- RECORDS FOR PROCESSING
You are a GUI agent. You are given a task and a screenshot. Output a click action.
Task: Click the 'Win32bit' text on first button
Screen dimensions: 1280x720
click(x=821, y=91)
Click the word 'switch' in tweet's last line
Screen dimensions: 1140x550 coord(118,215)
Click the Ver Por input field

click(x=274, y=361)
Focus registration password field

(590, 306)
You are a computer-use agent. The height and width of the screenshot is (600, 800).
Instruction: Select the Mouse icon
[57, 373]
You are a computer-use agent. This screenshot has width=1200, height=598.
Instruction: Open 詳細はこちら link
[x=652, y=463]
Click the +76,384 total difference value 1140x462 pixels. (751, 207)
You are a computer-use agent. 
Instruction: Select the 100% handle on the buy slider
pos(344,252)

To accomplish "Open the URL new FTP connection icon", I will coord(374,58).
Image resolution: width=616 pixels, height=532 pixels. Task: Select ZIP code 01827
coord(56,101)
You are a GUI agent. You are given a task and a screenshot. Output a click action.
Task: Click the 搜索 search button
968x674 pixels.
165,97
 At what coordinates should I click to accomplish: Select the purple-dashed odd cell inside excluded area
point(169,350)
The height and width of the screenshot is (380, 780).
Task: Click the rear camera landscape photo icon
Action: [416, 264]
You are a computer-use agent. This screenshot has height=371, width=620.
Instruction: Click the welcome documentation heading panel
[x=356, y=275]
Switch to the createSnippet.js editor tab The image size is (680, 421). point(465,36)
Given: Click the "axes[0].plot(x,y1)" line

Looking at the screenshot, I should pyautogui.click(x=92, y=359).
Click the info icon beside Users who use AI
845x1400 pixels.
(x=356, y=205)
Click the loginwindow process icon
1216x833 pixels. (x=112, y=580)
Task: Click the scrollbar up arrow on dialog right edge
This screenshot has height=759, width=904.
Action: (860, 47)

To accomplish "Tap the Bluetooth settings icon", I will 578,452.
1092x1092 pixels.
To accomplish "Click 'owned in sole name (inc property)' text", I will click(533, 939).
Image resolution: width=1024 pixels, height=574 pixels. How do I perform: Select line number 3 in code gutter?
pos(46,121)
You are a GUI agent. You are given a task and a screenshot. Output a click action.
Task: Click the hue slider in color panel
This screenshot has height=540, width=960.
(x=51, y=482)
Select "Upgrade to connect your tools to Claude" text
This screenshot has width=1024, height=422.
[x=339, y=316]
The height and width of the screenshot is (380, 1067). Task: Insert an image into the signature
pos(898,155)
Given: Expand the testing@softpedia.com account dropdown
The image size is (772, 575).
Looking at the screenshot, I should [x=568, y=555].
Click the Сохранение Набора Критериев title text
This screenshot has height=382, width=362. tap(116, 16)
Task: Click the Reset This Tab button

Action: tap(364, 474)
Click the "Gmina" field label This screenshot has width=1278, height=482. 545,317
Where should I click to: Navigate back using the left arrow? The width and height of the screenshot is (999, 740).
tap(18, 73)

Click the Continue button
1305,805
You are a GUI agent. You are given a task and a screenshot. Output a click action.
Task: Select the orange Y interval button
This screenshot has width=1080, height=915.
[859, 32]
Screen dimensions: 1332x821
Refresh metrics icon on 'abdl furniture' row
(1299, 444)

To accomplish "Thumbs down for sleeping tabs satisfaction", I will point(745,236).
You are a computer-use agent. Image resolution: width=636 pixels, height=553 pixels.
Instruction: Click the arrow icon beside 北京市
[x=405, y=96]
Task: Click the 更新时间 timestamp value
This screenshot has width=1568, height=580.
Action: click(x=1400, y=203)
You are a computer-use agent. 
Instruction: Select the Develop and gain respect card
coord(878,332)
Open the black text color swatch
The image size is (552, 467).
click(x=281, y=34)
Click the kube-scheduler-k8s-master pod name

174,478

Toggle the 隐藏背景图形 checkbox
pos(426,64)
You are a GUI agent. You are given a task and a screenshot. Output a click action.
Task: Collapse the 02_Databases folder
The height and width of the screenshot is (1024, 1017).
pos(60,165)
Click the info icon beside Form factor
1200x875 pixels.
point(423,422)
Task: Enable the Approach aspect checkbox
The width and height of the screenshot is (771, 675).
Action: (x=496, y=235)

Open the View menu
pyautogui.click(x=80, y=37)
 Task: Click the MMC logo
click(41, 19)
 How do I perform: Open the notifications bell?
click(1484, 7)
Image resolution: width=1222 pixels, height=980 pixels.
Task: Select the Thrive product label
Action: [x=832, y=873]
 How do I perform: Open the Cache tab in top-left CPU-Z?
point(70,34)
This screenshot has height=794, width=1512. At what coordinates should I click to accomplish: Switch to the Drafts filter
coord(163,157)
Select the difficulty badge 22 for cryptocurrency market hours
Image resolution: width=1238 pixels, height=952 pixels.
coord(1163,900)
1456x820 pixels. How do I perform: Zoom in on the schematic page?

- EXERCISE DETAILS
Produce a word-for-word copy of everything above from the line holding "Task: Click the 'Win32bit'" down to the line holding "You are a computer-use agent. The", with both of those lines kept.

- ANSWER TO THIS EXERCISE
Task: Click the 'Win32bit' text on first button
Screen dimensions: 1280x720
click(x=821, y=91)
Click the word 'switch' in tweet's last line
Screen dimensions: 1140x550 coord(118,215)
Click the Ver Por input field

click(x=274, y=361)
Focus registration password field

(590, 306)
You are a computer-use agent. The height and width of the screenshot is (600, 800).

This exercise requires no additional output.